内田樹・白井聡「属国民主主義論」

| コメント(0)
内田樹と白井聡は、どちらも日本の対米従属を強く批判してきた人間だから、この対話本の中で、日本の対米従属ぶりを属国にたとえて議論しているのは、わかりやすい。かれらは、この数年前にも、「日本戦後史論」と題する対談の中で、戦後日本の対米従属を厳しく批判していた。今回は、その批判を一層深化させたというふうに読める。

前回の対談では、日本の敗戦をもたらした最大の原因は、日本社会に内在していていた傾向が爆発したことだと言っていた。その傾向とは、軍人のなかのニヒリズムだという。日本軍は維新の際の官軍を母体としており、その官軍は薩長閥によって牛耳られていた。そんなわけで皇軍の実体は薩長藩閥の軍事力であった。ところが、時代の経過の中で、薩長藩閥の力が低下し、旧幕府側の諸藩の出身者が、軍の中枢を占めるようになった。かれらは、それまで賊軍として卑しめられてきたこともあって、軍組織に一体感をもてなかった。むしろ、こまれで自分たちを抑圧してきたシステムを破壊してしまえという心情をいだいていた。そこからニヒリズムが生じ、そのニヒリズムが国を滅ぼしたというのである。

ニヒリズムについての似たような議論が、この対談のなかでも繰り返されている。ただし、現代日本のニヒリズムの体現者は、日本を支配している勢力の中に根を下ろしているという。安倍晋三に代表されるその勢力は、一方では対米従属を深化させつつ、他方では戦後レジームからの脱却などと抜かして、戦後形成されてきた秩序を破壊しようとしている。かれらが標榜する保守主義とは、本来、安定的に機能している秩序を守ろうとするもののはずだが、かれらはそれを破壊して、別の秩序を打ち立てようとするわけだから、むしろ改革主義者というべきである。今日では、その改革主義者にむかって、穏健な人々が、憲法が体現する保守的な理念を守ろうとして動いている。これは実に倒錯した事態だ。そう内田らはいって、それも日本の対米従属といった事態が、日本の支配者たちの意識をねじらせているからだと指摘するのである。

戦後日本の対米従属は、吉田茂が始めて、岸信介が完成させたと思うのだが、それでも田中角栄などはまだ、日本の主権という意識を持っていたと彼らはいう。田中は、その主権意識にもとづいて、対中接近につとめたのだったが、それがアメリカの激怒をかった。犬のくせして主人の言うことを聞かずに、勝手なことをするのはけしからぬという理由からである。

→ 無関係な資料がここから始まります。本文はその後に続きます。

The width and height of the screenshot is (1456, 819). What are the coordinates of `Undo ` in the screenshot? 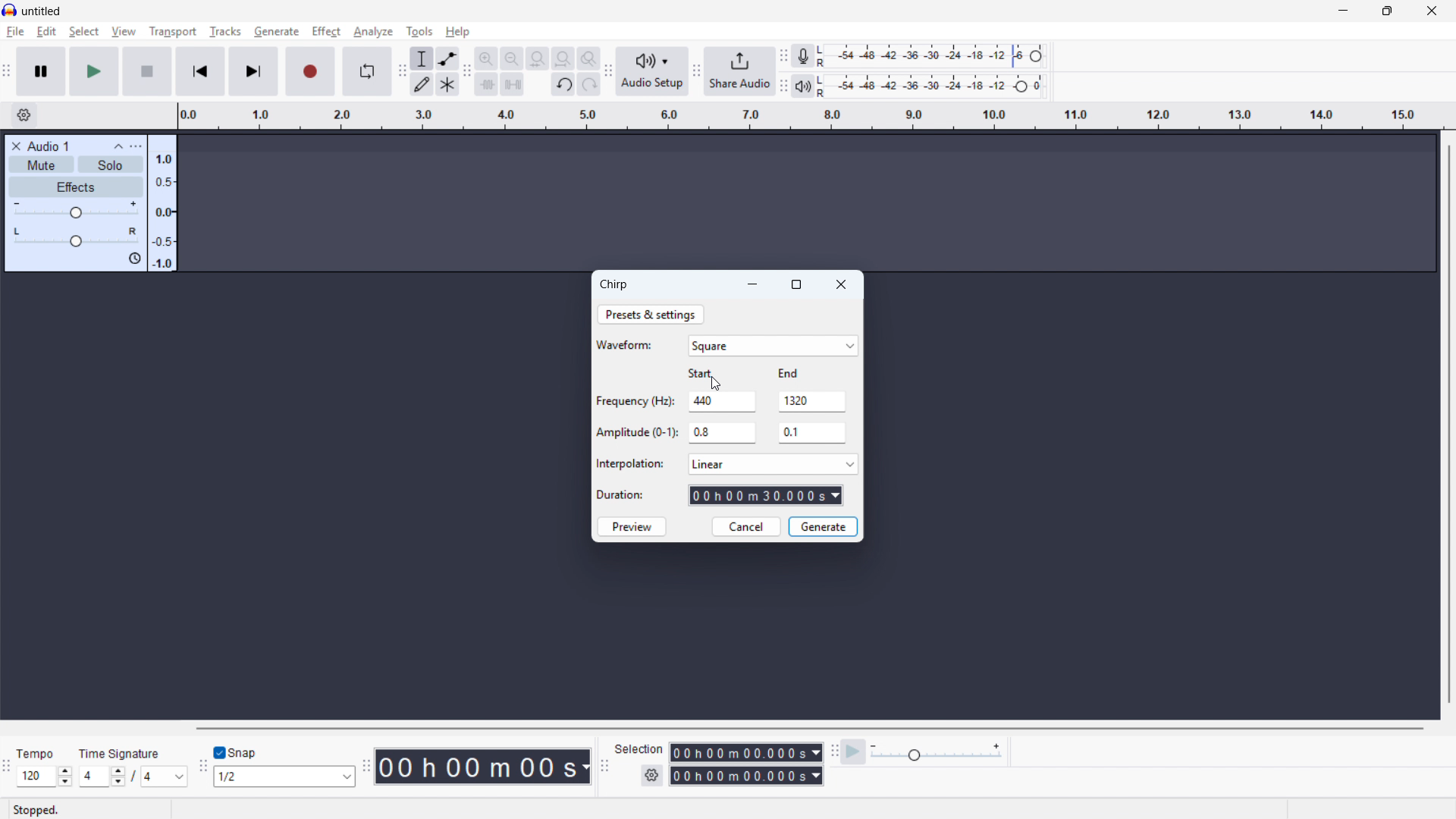 It's located at (564, 85).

田中が失脚したのは、アメリカの憎悪がもたらしたものだと、内田らは見ている。そんなこともあって、田中以降の日本の政治家はアメリカの意向に逆らえなくなった。大平などはそれでも、巧みに日本の主権にこだわる姿勢をとったが、中曽根以降は、完全に日本の主権を放りなげて、ひたすら対米従属を深めていった。安倍政権に至ってまた一段と深化し、いまや日本は完全に米国に従属する属国のようなありさまに陥ってしまった、というのが彼らの共通した見立てである。じっさいその通りだと思う。

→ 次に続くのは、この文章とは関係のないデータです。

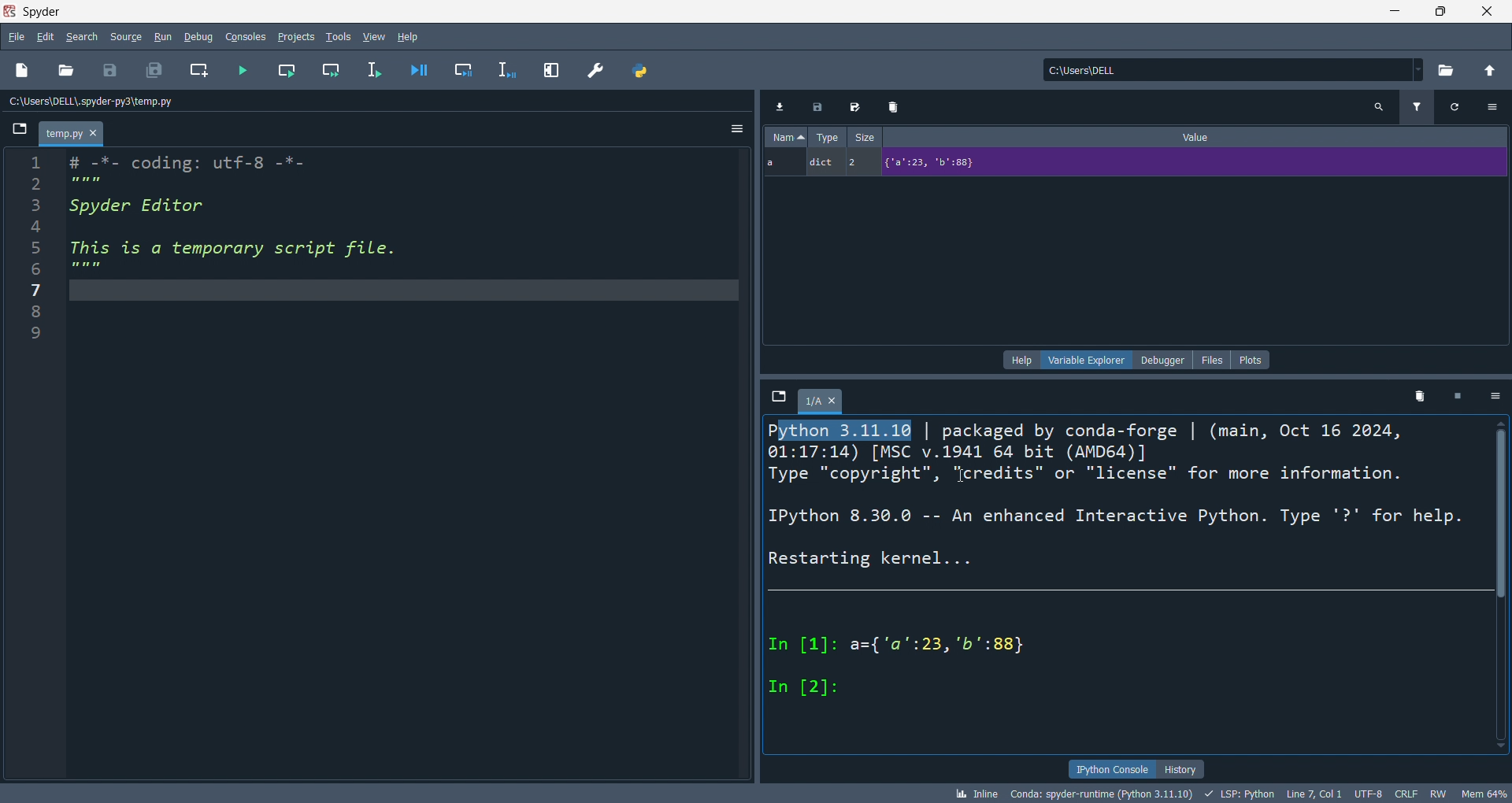  Describe the element at coordinates (1437, 793) in the screenshot. I see `rw` at that location.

安倍のような政治家を日本の指導者にしたのは、日本国民自身である。だから対米従属も日本国民の大多数が支持しているという擬制が成り立つ。普通の感覚では、外国に従属して恥じないというのは、買弁勢力とか売国奴とか言われるものだが、日本人にはそういう感覚はない。それが当然だと思っている。その理由は、日本人全体が幼稚化しているからではないか。そういって彼らは、日本社会の幼稚化について議論する。若い連中が大人になれないでかえって幼稚化するだけでなく、老人までが幼稚化している。ゲスな言葉でいえば、一億総幼稚化である。若い連中の学力は、当然国際水準からとり残され、国内的には、若い連中が夢をもつことが困難になっている。その結果、階級・階層の固定化が進み、日本はある種のカースト社会になりつつある。そんな日本を、若い連中は誇りに思うことはない。だから、要領のいい奴はどんどん外国に出ていく。かれらは日本になんの未練も持っていないのだ。で成功した若い日本人には、日本へのこだわりはまったく見られない。かれらは、金を儲けることができれば、世界中どこにでも出かけていくし、もし日本が戦争や大災害で済みにくくなったら、さっさと外国へ脱出するつもりでいる。そんな連中ばかりが大手をふる日本で、いまさら国を愛する意義について説法しても、暖簾に腕押しするようなものだ。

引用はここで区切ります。